“As previous grid failures, including the multiday Northeast blackout of 2003, have shown, any event that causes prolonged power outages over a large area would not only be extremely costly, it would wreak havoc on millions of people’s daily lives and could profoundly disrupt the delivery of essential services, including communications, food, water, health care and emergency response,” explained a report from the Bipartisan Policy Center’s (BPC) Electric Grid Cybersecurity Initiative, which was launched as a collaboration of BPC’s Energy and Homeland Security Projects in May 2013. Its goal is to develop policies – aimed at government agencies as well as private companies – for protecting the North American electric grid from cyber-attacks.
“Moreover, cyber threats, unlike traditional threats to electric grid reliability such as extreme weather, are less predictable in their timing and more difficult to anticipate and address,” it added. “A cyber-attack could come from many sources and—given the size and complexity of the North American electric grid—could target many potential vulnerabilities. For this reason, experts agree that the risk of a successful attack is significant, and that the system and its operators must be prepared to contain and minimize the consequences.”
To put the scope of the issue into perspective, the Industrial Control Systems Cyber Emergency Response Team (ICSCERT) reported responding to 198 cyber incidents in fiscal year 2012 across all critical infrastructure sectors. A full 41% of these incidents involved the energy sector, particularly electricity.
Current efforts to provide for electric grid cybersecurity are dispersed and involve numerous federal, state and local agencies, BPC noted. These include mandatory federal standards that apply to the bulk power system and nuclear power plants, and mechanisms to facilitate relevant information-sharing between the public and private sectors, and within the power sector itself.
“But given the complexity, fast-changing nature, and magnitude of potential cyber threats, it is also clear that more must be done to improve grid cybersecurity,” BPC said.
Urgent priorities include strengthening existing protections, for the distribution system as well as the bulk power system; enhancing coordination at all levels; and accelerating the development of robust protocols for response and recovery in the event of a successful attack.
One key policy challenge is that current “economic and institutional factors” are keeping power sector investments in cybersecurity – including investments in research and development – below where they should be.

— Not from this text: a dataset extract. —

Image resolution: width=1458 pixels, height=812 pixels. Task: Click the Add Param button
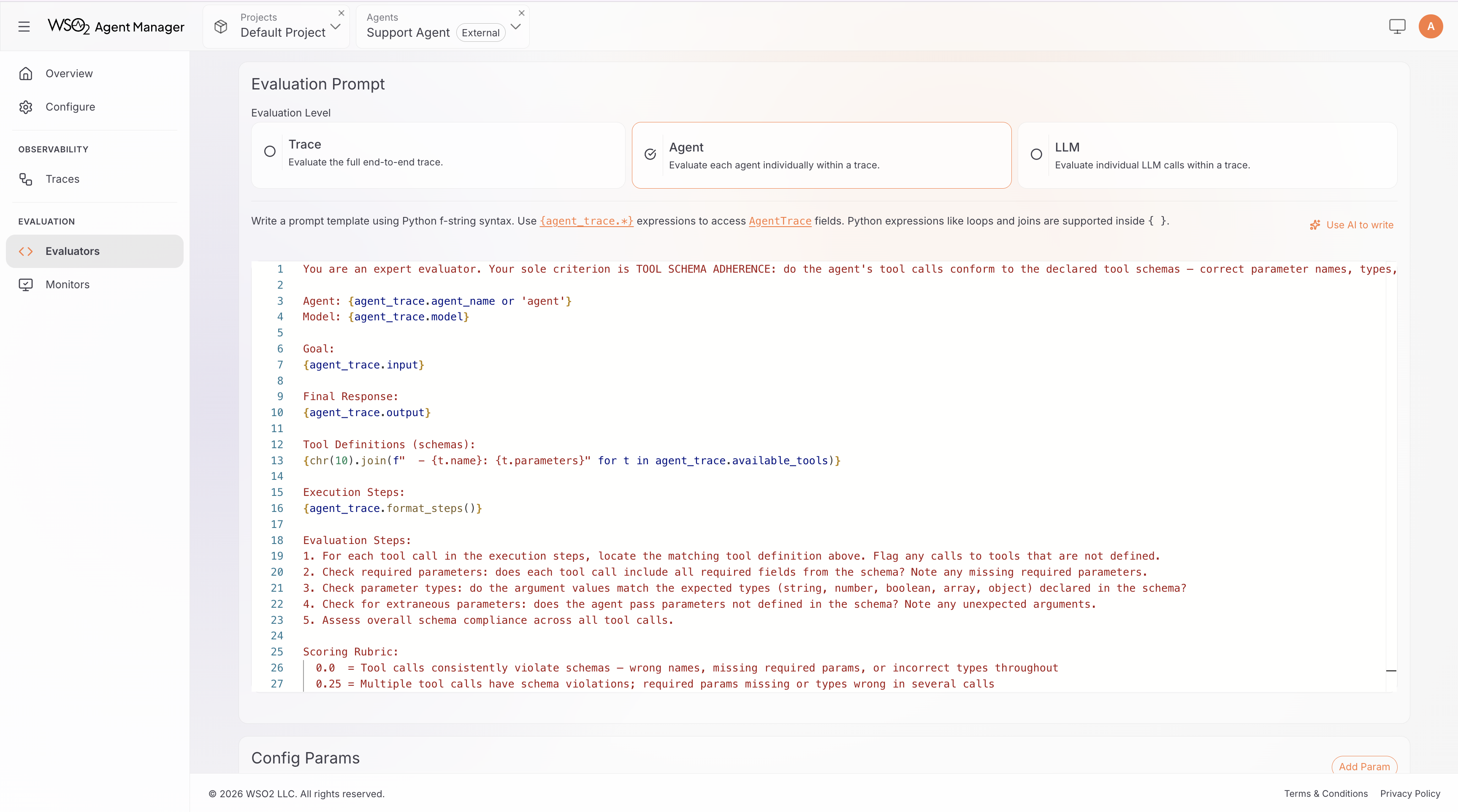1365,767
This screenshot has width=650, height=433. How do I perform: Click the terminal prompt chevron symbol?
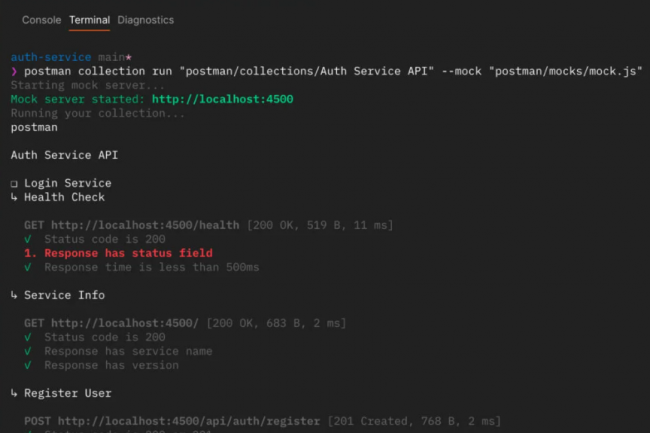point(14,72)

“First, given the interconnected nature of the grid, the benefits of these investments are likely to extend beyond the footprint of an individual company,” BPC said. “Because the company making the investment is unlikely to be able to capture these spillover benefits, many companies may limit their investments to a level that is suboptimal from the perspective of the grid as a whole. Second, since the risks and consequences of a cyber-attack are difficult to estimate and quantify, individual companies may have a difficult time determining which investments to make beyond the minimum required for compliance with mandatory standards.”
While there’s no magic bullet given the nature of the evolving threat and barriers to sufficient investment, BPC is advocating a couple of new approaches. One is the establishment of an industry-wide organization, modeled on the Institute for Nuclear Power Operations (INPO), to advance cybersecurity practices across the industry.
“We expect that such an organization—coupled with appropriate incentives for participation such as insurance policies and liability protection—could do much to improve cybersecurity across the industry.”
Other approaches that it recommends rely on public-private partnerships that would mobilize the respective assets and expertise of industry and government agencies, and improve the flow of information between government and industry and across different companies. This echoes the federally developed Cybersecurity Framework recently released by the National Institute of Standards and Technology (NIST).
There is always work to do, and BPC laid out a roadmap for its efforts going forward. “In the coming months, BPC staff and Initiative co-chairs will reach out to policymakers and stakeholders to advance these and other recommendations,” said the group. “At the same time, BPC will work to address challenges that would remain even if all the recommendations in this report were adopted. For example, because privacy concerns continue to present a stumbling block for efforts to enhance information sharing between industry and government, additional ideas and compromises will be needed to break the current legislative logjam in this area.”